Map showing Pisgat Ze'ev and other Jewish (in blue) and Arab (in green) localities in East Jerusalem and the West Bank; the 1949 armistice line is in green, the boundary of East Jerusalem in red, and the pre-1967 border of the East Jerusalem Municipality in brown.

Pisgat Ze'ev (פסגת זאב, lit. Ze'ev's Peak) is an Israeli settlement in East Jerusalem and the largest residential neighborhood in Jerusalem with a population of over 50,000. Pisgat Ze'ev was established by Israel as one of the city's five Ring Neighborhoods on land effectively annexed after the 1967 Six-Day War.

The international community considers Israeli settlements in East Jerusalem illegal under international law, but the Israeli government disputes this.

Pisgat Ze'ev is situated east of Shuafat and Beit Hanina, west of Hizma, south of Neve Yaakov, and north of 'Anata and the Shuafat refugee camp. The Israeli West Bank barrier includes Pisgat Ze'ev in the northern section of Jerusalem while excluding Shuafat refugee camp from the city by running in an S-shape here.

==History==
===Antiquity===
Archeological evidence shows that in the biblical period, the site encompassed small agricultural villages along routes north from Jerusalem to Nablus and the Galilee. The villages made use of varied water-catchment strategies and served the needs of Israelite Jerusalem, including as a major producer of wine and oil for use in the Temple in Jerusalem. Three ritual baths from the Second Temple period have been excavated in Pisgat Ze'ev.

The Byzantine period saw the villages' primary use shift from agriculture to service religious functions, such as churches and monasteries. A large monastery from the period was located at the site's highest point, Ras at-Tawill. The monastery was likely active from the end of the 5th century to the close of the 8th century, and included a mosaic-floored chapel above a burial cave, as well as an oil press and a cloth bag of 200 coins. An oven and pots from the Iron Age were also found nearby.

An archaeological site known as Deir Ghazali (the Deer Monastery) was also excavated in eastern Pisgat Ze’ev.
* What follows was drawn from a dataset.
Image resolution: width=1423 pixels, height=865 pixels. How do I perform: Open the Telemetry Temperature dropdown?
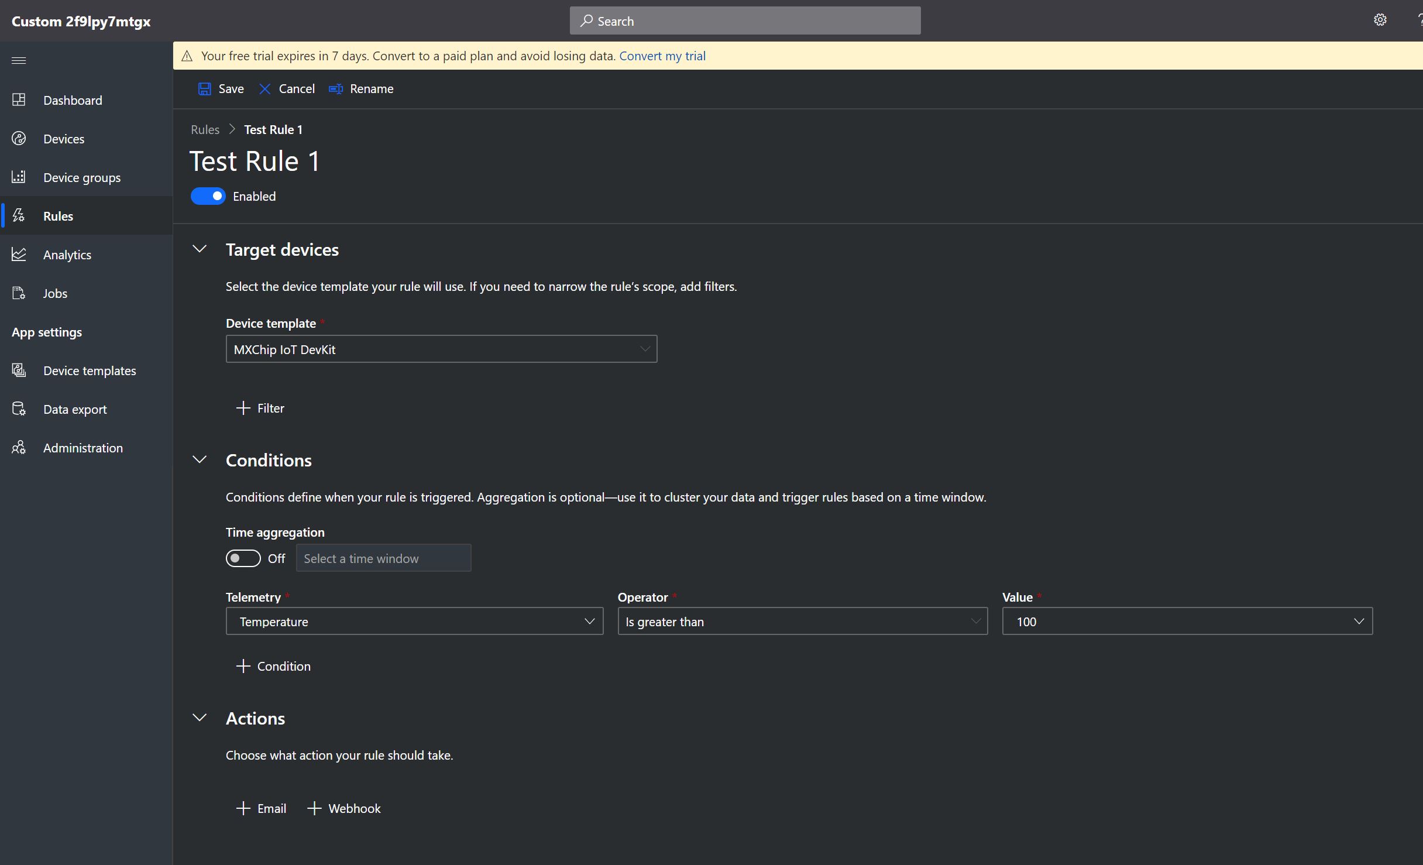tap(414, 622)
Overlooking the neighborhood is Tell el-Ful, believed to be the capital of the Tribe of Judah and site of the Israelite King Saul's palace. King Hussein of Jordan began constructing a palace there in the mid-1960s.

===Modern era===
In the 1930s, plots of land were purchased near Hizme by European Jews for the establishment of a Jewish farming cooperative, Havatzelet Binyamin. Most of the landowners died in the Holocaust. The land was later expropriated along with Palestinian land to build Pisgat Ze'ev.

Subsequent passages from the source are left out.